それでも彼なら自分の希望を叶えるために何をしていてもおかしくはない。そう納得してしまう程度には彼のことを知っているつもりだ。
「まぁ、君達が悪いわけではないし、お姫様を守ろうとした心意気は気に入ったからね。いじめるのはやめておこう」
本当に、何をしたのか。そう思わずにはいられない。かといって、本人に確認するのはさらに怖い。

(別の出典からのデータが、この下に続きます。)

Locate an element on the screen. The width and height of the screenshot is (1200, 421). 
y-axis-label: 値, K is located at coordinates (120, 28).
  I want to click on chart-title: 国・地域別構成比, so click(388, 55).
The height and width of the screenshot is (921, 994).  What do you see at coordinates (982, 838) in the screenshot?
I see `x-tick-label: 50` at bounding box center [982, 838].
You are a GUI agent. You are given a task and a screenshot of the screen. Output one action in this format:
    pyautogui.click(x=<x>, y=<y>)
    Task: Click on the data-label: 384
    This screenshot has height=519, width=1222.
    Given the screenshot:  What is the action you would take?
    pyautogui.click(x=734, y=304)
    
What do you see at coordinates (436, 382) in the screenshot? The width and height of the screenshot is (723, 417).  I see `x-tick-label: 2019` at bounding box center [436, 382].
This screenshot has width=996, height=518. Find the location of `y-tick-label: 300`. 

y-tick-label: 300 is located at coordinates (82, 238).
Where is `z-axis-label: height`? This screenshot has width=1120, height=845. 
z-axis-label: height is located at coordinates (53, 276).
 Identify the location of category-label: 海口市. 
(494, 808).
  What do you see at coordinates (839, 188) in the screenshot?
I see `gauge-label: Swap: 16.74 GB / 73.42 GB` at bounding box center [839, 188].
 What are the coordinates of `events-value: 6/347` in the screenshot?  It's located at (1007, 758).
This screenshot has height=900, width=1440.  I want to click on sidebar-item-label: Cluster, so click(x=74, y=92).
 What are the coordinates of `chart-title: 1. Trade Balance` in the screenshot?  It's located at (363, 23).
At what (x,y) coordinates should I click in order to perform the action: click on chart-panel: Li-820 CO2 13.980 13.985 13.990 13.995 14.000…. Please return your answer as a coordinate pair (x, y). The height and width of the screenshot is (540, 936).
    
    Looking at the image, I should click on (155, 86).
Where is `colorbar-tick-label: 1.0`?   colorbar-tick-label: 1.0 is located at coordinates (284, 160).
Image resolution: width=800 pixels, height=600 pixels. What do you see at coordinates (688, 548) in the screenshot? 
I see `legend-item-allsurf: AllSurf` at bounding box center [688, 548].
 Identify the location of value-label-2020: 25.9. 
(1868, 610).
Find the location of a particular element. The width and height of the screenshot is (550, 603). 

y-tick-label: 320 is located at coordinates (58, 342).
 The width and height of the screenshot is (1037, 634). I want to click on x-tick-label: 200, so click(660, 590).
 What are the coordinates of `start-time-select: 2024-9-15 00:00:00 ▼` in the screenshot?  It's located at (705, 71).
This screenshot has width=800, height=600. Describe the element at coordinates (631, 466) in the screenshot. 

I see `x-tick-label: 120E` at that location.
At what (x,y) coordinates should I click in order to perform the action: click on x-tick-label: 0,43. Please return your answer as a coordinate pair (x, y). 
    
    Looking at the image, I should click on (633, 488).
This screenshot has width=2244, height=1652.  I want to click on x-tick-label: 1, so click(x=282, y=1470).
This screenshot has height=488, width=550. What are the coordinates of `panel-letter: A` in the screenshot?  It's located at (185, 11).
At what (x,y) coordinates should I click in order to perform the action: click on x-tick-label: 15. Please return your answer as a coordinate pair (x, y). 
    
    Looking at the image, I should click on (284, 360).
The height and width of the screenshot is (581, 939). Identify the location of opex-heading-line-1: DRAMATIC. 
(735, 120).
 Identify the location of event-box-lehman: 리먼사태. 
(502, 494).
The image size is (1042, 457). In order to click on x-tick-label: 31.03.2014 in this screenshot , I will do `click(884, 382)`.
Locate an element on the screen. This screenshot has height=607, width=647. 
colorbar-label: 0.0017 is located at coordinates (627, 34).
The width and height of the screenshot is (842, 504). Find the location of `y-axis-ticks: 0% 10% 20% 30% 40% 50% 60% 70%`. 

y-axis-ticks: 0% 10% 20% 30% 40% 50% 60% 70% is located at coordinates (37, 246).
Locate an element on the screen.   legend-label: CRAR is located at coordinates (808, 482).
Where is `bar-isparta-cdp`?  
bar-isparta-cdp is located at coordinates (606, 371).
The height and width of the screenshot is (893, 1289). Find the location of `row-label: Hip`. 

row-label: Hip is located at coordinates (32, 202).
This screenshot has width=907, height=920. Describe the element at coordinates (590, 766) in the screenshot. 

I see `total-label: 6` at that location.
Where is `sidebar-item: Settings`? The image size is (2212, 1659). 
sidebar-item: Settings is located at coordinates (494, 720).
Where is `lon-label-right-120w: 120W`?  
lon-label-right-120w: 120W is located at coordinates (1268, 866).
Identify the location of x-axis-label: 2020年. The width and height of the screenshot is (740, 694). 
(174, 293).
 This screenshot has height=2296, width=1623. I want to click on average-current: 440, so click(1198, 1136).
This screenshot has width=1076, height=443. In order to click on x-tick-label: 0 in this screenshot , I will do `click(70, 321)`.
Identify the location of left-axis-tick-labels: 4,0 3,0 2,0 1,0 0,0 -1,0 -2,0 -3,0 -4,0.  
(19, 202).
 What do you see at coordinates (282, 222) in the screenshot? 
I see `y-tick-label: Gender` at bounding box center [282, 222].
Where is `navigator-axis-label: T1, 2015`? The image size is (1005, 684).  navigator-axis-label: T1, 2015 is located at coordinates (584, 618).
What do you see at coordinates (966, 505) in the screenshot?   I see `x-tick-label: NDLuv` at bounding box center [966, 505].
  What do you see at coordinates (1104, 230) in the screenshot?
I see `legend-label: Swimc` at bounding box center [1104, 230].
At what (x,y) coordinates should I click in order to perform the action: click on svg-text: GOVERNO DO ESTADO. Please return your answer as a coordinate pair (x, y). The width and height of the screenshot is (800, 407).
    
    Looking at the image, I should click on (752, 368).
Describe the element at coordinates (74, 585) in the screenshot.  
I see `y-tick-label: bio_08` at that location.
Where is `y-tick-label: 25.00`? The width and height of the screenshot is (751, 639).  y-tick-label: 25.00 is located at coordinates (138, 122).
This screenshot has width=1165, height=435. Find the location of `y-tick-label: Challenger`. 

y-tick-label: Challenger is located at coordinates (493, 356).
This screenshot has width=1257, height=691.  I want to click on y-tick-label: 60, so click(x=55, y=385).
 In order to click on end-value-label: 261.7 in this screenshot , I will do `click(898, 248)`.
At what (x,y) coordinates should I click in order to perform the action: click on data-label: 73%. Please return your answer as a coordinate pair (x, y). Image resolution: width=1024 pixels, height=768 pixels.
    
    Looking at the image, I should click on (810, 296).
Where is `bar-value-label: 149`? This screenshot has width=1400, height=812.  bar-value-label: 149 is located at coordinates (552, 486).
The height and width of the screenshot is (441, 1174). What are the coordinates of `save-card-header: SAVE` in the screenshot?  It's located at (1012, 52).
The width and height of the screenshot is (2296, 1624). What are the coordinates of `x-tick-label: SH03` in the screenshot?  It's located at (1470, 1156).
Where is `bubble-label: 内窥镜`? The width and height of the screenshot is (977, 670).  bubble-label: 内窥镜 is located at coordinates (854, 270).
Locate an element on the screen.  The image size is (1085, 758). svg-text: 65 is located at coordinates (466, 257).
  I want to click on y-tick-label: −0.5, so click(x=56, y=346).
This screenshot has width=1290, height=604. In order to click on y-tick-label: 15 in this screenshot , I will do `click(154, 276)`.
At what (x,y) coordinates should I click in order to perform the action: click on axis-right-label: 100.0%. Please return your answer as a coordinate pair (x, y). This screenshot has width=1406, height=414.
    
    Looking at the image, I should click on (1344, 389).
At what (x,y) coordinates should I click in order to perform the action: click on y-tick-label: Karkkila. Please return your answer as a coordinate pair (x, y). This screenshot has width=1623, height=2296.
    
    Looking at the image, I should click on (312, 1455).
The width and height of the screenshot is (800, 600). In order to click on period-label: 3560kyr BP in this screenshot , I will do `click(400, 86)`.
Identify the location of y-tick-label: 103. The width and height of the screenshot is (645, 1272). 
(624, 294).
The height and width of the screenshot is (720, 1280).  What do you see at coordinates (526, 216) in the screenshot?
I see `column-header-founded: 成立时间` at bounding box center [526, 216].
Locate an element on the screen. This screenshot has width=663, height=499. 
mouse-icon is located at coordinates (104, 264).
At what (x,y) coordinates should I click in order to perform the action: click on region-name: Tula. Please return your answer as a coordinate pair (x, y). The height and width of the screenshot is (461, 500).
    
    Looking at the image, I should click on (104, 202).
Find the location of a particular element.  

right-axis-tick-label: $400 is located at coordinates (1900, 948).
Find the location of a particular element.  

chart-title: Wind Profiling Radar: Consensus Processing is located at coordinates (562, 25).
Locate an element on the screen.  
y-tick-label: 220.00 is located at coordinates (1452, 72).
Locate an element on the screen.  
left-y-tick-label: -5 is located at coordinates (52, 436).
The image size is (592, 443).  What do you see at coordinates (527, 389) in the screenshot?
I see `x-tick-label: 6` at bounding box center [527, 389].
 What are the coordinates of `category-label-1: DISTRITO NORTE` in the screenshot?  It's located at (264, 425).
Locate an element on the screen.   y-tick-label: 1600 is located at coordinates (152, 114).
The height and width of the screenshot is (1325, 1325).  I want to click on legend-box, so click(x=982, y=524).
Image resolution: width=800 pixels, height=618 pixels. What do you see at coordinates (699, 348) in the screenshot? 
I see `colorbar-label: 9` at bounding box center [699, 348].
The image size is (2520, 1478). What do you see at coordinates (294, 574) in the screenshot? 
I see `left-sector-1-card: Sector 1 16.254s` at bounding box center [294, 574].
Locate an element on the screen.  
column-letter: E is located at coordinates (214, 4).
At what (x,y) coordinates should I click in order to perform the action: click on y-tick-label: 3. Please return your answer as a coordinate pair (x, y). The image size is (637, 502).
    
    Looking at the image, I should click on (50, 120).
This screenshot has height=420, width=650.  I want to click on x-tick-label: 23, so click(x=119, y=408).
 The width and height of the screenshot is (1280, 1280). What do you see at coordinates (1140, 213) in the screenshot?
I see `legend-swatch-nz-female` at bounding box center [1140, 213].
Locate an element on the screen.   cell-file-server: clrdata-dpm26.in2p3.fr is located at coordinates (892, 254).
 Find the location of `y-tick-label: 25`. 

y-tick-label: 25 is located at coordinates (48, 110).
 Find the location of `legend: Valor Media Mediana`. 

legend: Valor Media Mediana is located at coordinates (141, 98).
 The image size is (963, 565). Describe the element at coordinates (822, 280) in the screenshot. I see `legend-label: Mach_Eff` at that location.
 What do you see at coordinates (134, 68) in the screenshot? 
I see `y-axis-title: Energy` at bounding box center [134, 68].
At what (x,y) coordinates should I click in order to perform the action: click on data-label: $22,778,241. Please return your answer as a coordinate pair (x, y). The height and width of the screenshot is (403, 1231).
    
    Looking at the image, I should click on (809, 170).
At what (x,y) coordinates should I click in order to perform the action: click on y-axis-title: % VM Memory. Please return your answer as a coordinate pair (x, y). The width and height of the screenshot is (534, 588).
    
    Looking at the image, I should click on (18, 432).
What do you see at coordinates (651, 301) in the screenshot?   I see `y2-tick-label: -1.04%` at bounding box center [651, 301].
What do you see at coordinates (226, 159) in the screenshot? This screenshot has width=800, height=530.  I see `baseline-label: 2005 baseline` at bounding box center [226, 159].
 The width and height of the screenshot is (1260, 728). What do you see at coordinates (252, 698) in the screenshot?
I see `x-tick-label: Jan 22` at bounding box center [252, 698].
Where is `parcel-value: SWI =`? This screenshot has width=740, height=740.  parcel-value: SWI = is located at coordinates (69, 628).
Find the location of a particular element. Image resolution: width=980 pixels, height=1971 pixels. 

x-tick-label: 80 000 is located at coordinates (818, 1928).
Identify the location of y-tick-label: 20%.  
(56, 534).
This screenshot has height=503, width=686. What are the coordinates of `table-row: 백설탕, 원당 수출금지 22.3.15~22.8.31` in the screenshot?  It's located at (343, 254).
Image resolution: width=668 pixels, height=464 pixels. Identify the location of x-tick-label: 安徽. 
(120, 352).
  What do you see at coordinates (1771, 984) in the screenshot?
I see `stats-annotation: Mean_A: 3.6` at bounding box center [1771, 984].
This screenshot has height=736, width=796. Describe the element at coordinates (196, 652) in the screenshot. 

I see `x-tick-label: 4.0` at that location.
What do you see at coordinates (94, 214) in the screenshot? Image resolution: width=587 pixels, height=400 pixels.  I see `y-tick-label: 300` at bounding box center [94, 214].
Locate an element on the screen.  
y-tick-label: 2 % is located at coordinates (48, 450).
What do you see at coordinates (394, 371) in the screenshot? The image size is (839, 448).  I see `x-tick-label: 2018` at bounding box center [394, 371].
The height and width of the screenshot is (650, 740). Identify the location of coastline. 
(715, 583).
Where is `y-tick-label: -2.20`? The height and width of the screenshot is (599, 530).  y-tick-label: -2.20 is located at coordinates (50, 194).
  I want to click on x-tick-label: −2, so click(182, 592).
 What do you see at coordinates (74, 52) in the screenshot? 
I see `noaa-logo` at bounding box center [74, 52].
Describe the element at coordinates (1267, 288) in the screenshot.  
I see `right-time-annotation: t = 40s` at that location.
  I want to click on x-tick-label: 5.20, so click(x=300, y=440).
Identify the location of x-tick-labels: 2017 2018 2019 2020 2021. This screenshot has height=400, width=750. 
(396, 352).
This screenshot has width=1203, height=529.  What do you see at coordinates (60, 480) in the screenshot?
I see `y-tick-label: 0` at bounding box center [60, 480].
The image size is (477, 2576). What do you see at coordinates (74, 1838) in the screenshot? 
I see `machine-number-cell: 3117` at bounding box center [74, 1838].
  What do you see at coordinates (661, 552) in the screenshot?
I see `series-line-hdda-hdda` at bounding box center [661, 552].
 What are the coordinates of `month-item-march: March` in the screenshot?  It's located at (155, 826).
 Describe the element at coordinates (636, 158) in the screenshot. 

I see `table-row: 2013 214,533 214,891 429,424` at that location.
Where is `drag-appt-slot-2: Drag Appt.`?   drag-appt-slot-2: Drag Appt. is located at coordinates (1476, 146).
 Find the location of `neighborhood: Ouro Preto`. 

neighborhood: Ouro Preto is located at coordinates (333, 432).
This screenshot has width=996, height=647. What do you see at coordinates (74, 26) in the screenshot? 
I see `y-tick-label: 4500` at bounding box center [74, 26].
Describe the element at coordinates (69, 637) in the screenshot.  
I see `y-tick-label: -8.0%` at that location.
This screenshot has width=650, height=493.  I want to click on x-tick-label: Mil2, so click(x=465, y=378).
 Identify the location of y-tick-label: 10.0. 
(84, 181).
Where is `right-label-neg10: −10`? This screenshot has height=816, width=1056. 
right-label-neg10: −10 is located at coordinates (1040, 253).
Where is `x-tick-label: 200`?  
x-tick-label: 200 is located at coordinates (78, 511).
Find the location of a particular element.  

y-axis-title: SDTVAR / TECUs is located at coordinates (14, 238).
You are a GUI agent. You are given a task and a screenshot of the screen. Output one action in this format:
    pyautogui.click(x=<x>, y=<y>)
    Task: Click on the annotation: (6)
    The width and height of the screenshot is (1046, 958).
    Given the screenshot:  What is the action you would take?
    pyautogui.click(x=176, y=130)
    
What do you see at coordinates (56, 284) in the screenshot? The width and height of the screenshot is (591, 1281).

「あの男が君達のことを『頼む』と頭を下げただけでも気分がいいからね」
愛されているねぇ、君達……とバルトフェルドは続ける。彼がこれほどまでに部下思いだとは思わなかった、とも付け加えた。
いや、違う……とディアッカは心の中だけで呟く。
まぁ、自分は身内だから多少は心配してもらえているのかもしれない。
だが、今回、彼が心配していたのは、キラだろう。だからこそ、嫌いな相手でだろうとなんだろうと頭を下げたに決まっている。
それに関しては、別にどうとは思っていない。
むしろ、そうしない方がおかしいと思ってしまう。これはやっぱり、あのころの彼らを知っているからだろうな……と小さく苦笑を浮かべた。
「……ディ?」
それに気が付いたのだろう。キラが問いかけてくる。
「あの隊長も、保護した女性には優しいな、って思っただけだよ」
決して、自分たちを心配したわけではない……と言外に付け加えた。
「それでも、まぁ、怒られることはなさそうだな」
もっとも、キラの現状を知られたらどうなるか。それはわからないが……と視線だけで告げる。
「あの方は、守るべき対象には優しいからな」
イザークも苦笑と共に頷く。
「そう言うことだから、お前は大人しく運ばれていろ」
さらに彼はそう続ける。
「そうだな」
ディアッカもそれに同意をして見せた。
「確かに。そうしてくれると嬉しいね。できればすぐにでも移動を開始したい」
バルトフェルドが口を挟んでくる。
「地球軍の新型艦もこの近くに落ちてきたからな」
しかし、その後に続けられた言葉に、ディアッカは思わず頭を抱えたくなってしまう。あの二人が、絶対大人しくしているはずはない。自分たちがここにいる、と知ったらどのような行動に出るか。
「考えたくねぇ」
深いため息とともにこう呟いてしまった。